Diego de los Reyes y Balmaseda was born in El Puerto de Santa María, Spain, but moved when he was very young to Asunción in the Governorate of Paraguay, where he resided for the majority of his life. Reyes became a wealthy merchant who exported yerba mate from Paraguay and imported manufactured goods back to Paraguay. He married Francisca Benitez, another inhabitant of Asunción. In 1717, he purchased the vacant governorship; purchase of office was a practice that had spread throughout the Spanish Empire at the time, although Reyes was considered qualified regardless.

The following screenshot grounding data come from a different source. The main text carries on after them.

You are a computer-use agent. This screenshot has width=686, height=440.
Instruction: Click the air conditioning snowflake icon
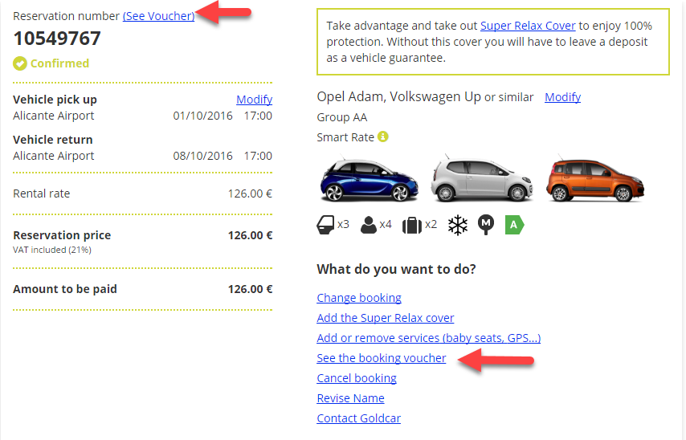point(458,225)
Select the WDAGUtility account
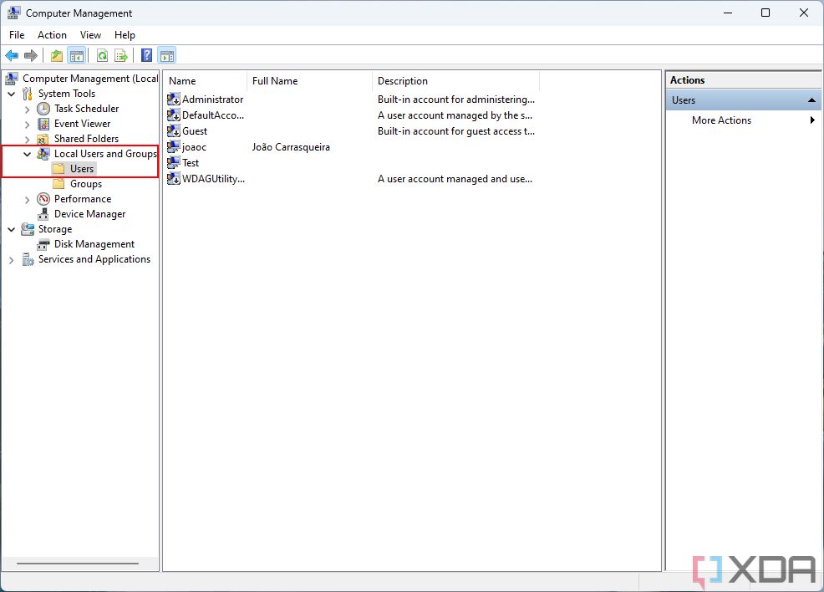 pyautogui.click(x=211, y=178)
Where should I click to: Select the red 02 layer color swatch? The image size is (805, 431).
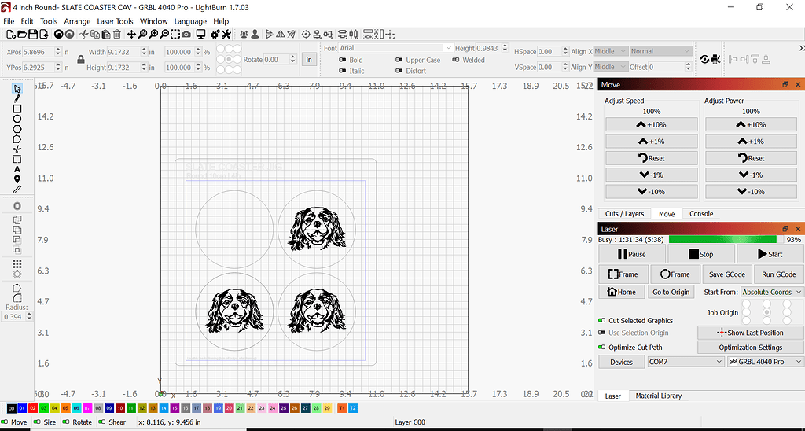(33, 408)
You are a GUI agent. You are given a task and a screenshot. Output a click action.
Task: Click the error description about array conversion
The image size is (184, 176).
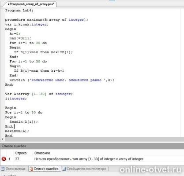click(89, 159)
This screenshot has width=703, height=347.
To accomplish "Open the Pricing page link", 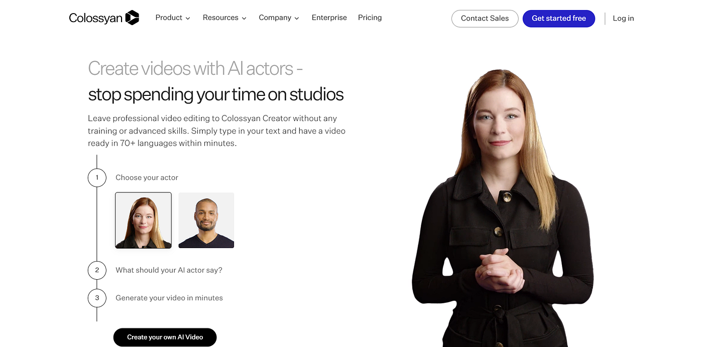I will pos(370,18).
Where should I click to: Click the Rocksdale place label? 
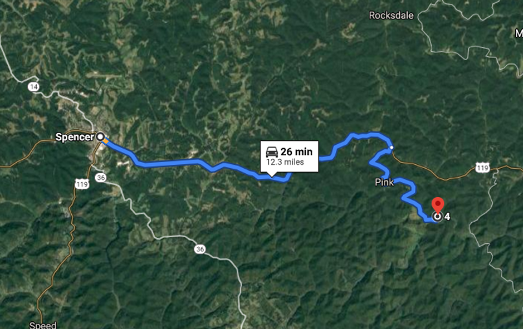tap(391, 16)
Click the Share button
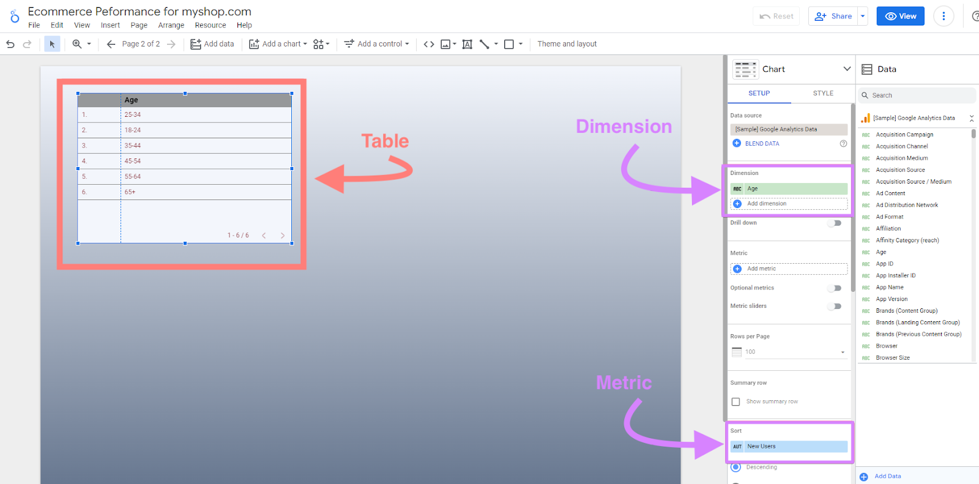The image size is (979, 484). click(833, 17)
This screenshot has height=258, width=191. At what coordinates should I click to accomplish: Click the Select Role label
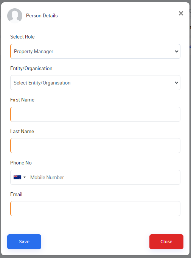(x=22, y=37)
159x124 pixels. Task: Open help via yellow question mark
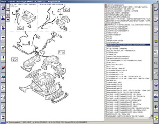(x=156, y=118)
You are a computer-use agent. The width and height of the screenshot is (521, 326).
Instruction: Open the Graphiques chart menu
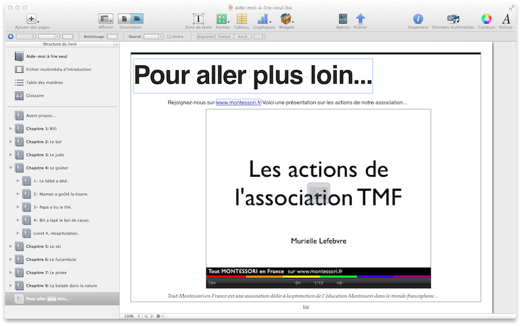tap(264, 19)
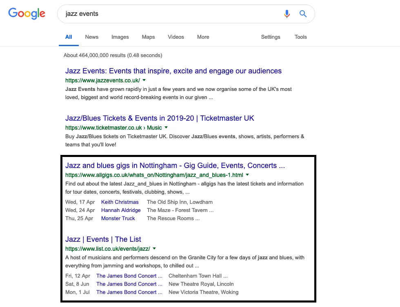The image size is (400, 307).
Task: Expand the jazzevents.co.uk URL dropdown arrow
Action: (x=144, y=80)
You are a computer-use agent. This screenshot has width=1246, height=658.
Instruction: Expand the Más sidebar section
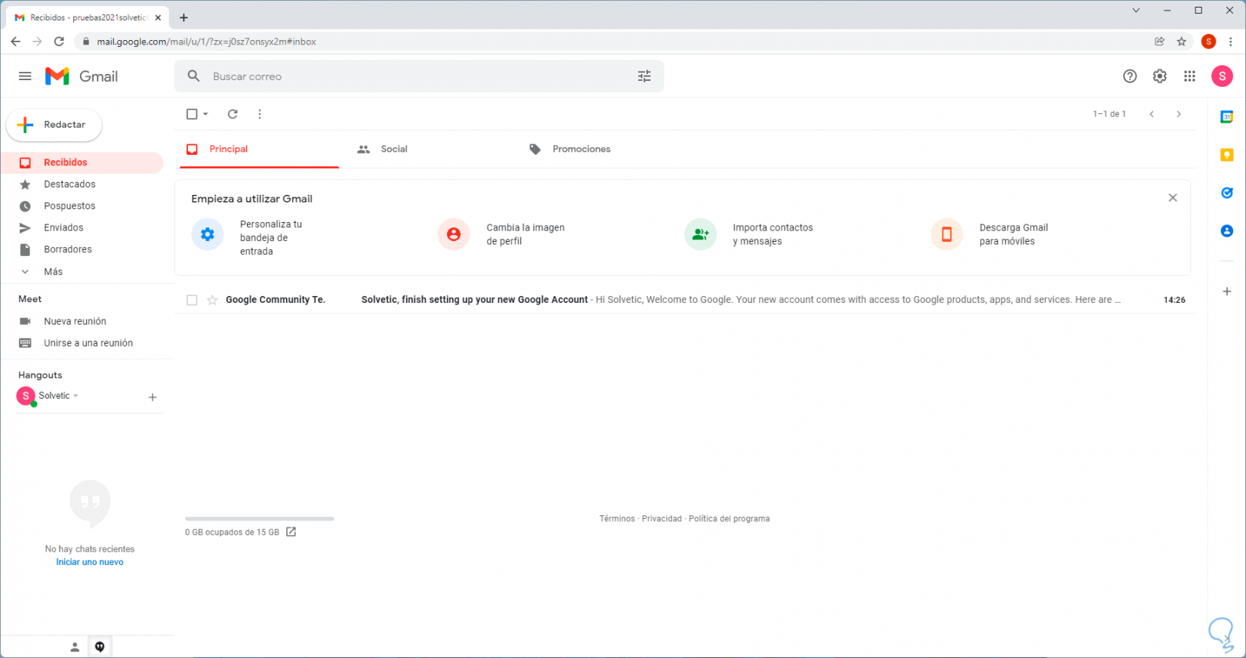[53, 271]
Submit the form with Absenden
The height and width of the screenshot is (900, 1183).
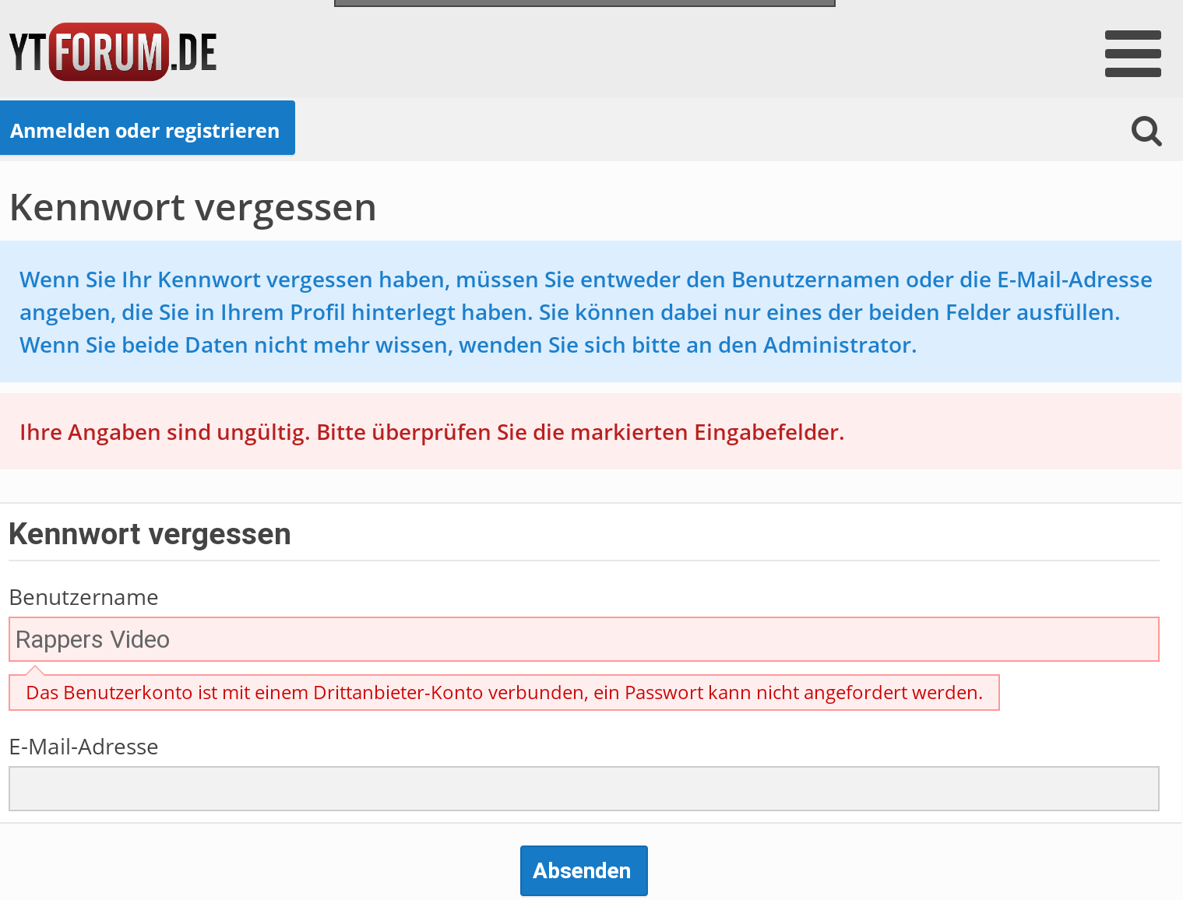click(x=583, y=870)
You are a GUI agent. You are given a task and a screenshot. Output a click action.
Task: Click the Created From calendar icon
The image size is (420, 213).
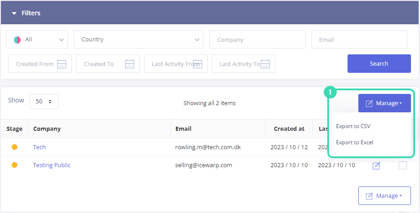(62, 64)
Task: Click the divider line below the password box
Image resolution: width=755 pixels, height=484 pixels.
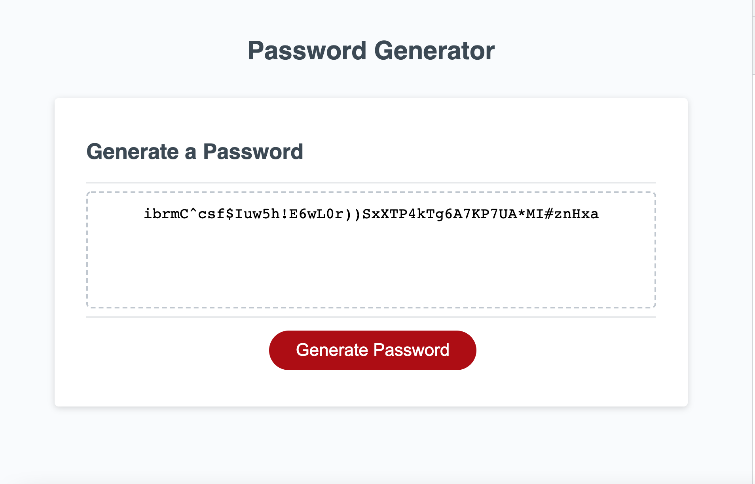Action: 371,316
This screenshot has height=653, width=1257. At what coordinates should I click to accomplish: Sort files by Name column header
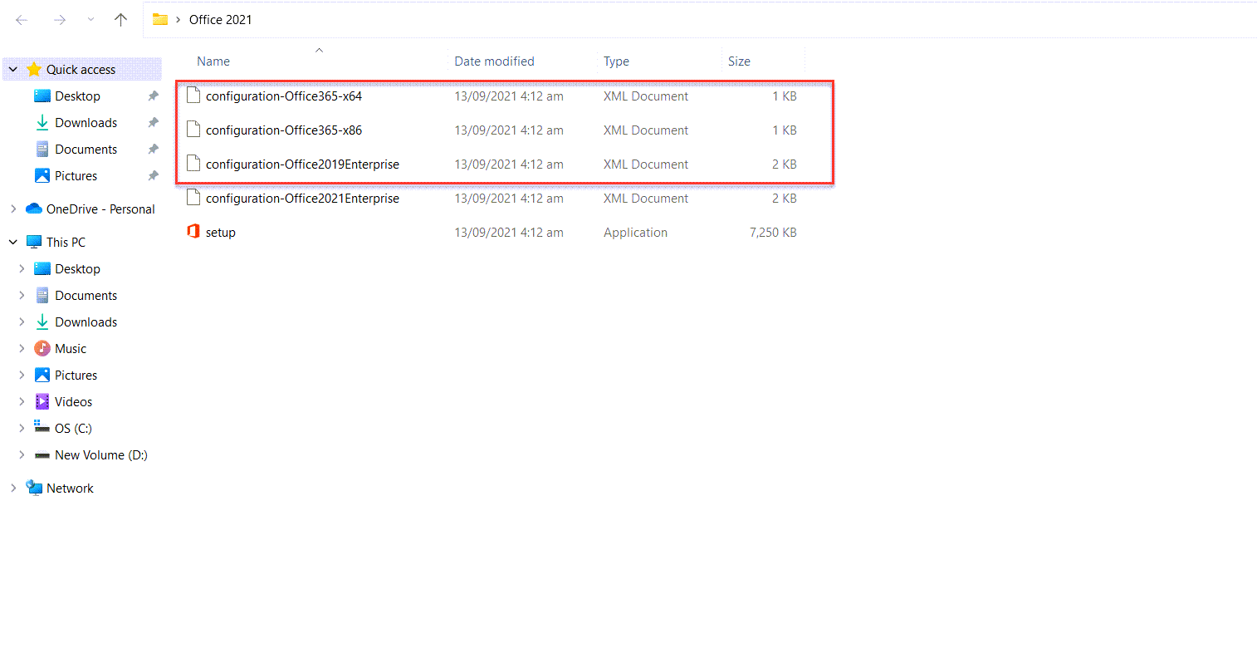(213, 61)
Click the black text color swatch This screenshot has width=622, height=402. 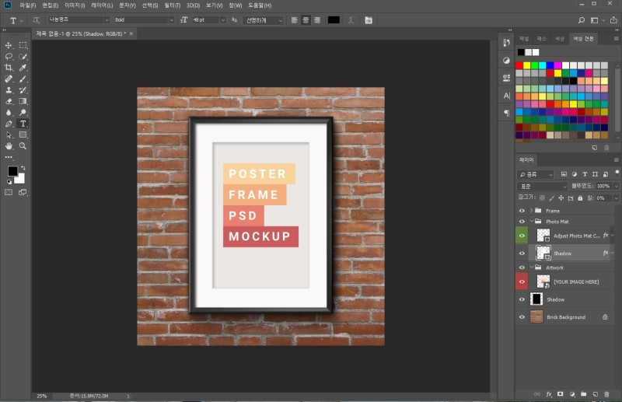334,19
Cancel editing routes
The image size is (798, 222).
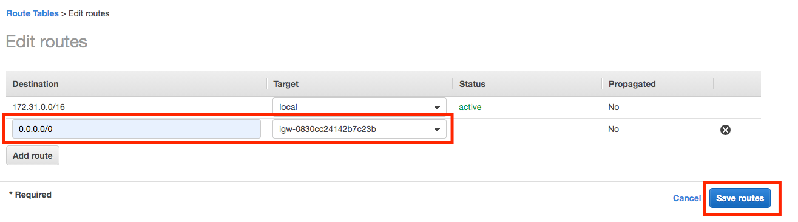tap(687, 198)
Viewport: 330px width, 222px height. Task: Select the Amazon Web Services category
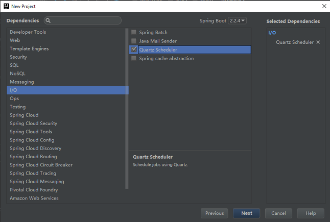click(x=34, y=198)
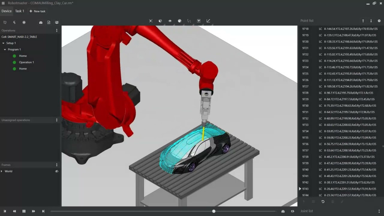Click the speedometer gauge icon above Operations
This screenshot has height=216, width=384.
(x=41, y=23)
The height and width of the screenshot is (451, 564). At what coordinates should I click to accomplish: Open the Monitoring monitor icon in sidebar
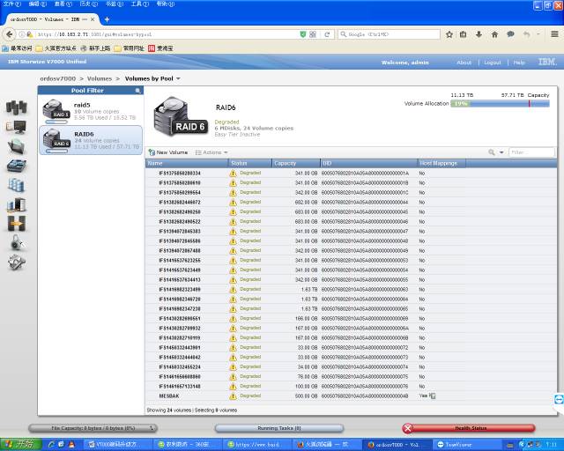pyautogui.click(x=16, y=127)
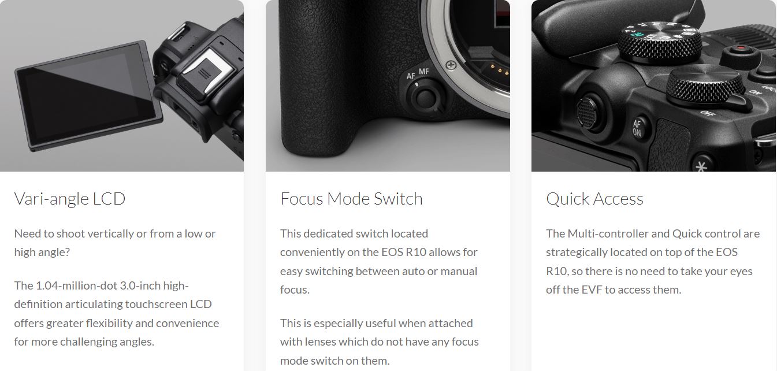The image size is (777, 371).
Task: Click the Quick Access camera photo
Action: (x=653, y=86)
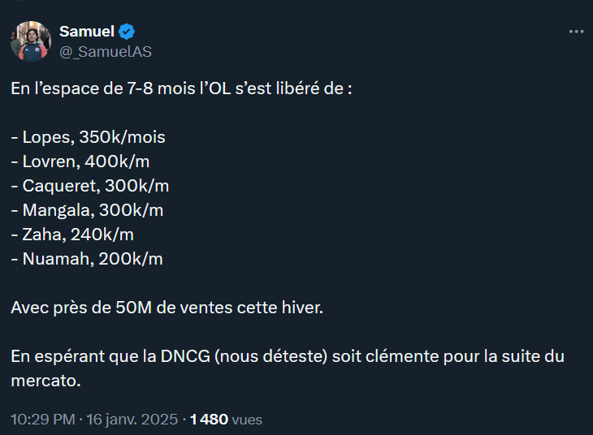
Task: Select the Caqueret, 300k/m line
Action: pos(90,186)
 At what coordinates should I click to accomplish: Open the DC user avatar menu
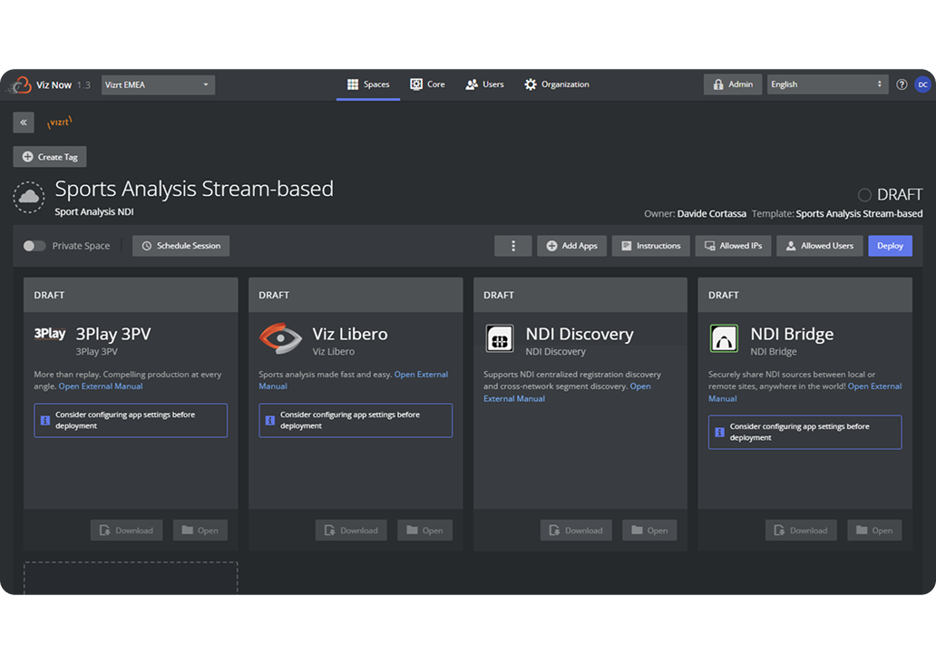point(922,84)
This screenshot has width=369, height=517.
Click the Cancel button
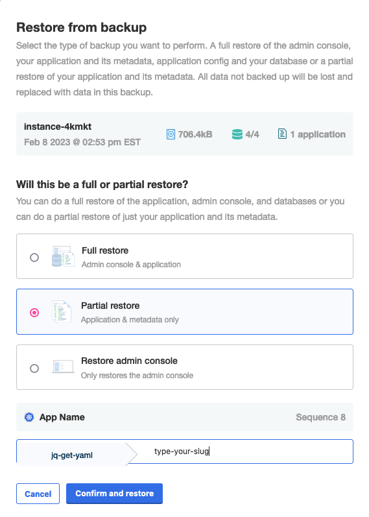(38, 494)
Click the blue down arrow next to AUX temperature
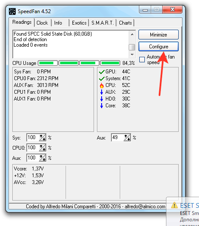Screen dimensions: 199x226 [x=102, y=92]
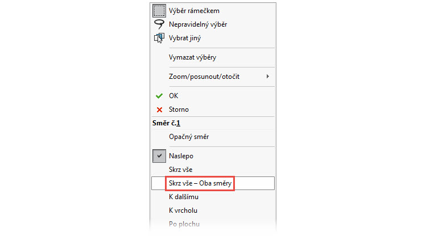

However, Reyes proved an unpopular governor. He acquired a reputation for enriching himself using the powers of his office to control trade. He also was seen as too friendly to the Jesuits, who were quite unpopular themselves in Paraguay. Two of his wife's uncles were members of the Jesuit order, and several of his most important advisers were Jesuits. Reyes' Jesuit advisors instigated him to order an attack on the Payaguá Indians of the Chaco despite a tenuous truce established three years earlier in 1717; all of the captured Payaguás were remitted to the Jesuits for conversion to Christianity and mission life. The settlers received no captives to be enslaved in the encomienda system, although it had been the settler militia that risked their lives fighting the Payaguás and colonial trade and outlying farms would now be threatened by retaliatory Payaguá raids. Reyes also acquired a reputation for enriching himself using the powers of his office to control trade. Reyes also taxed important members of the Paraguayan elite to fund the construction of defensive fortifications.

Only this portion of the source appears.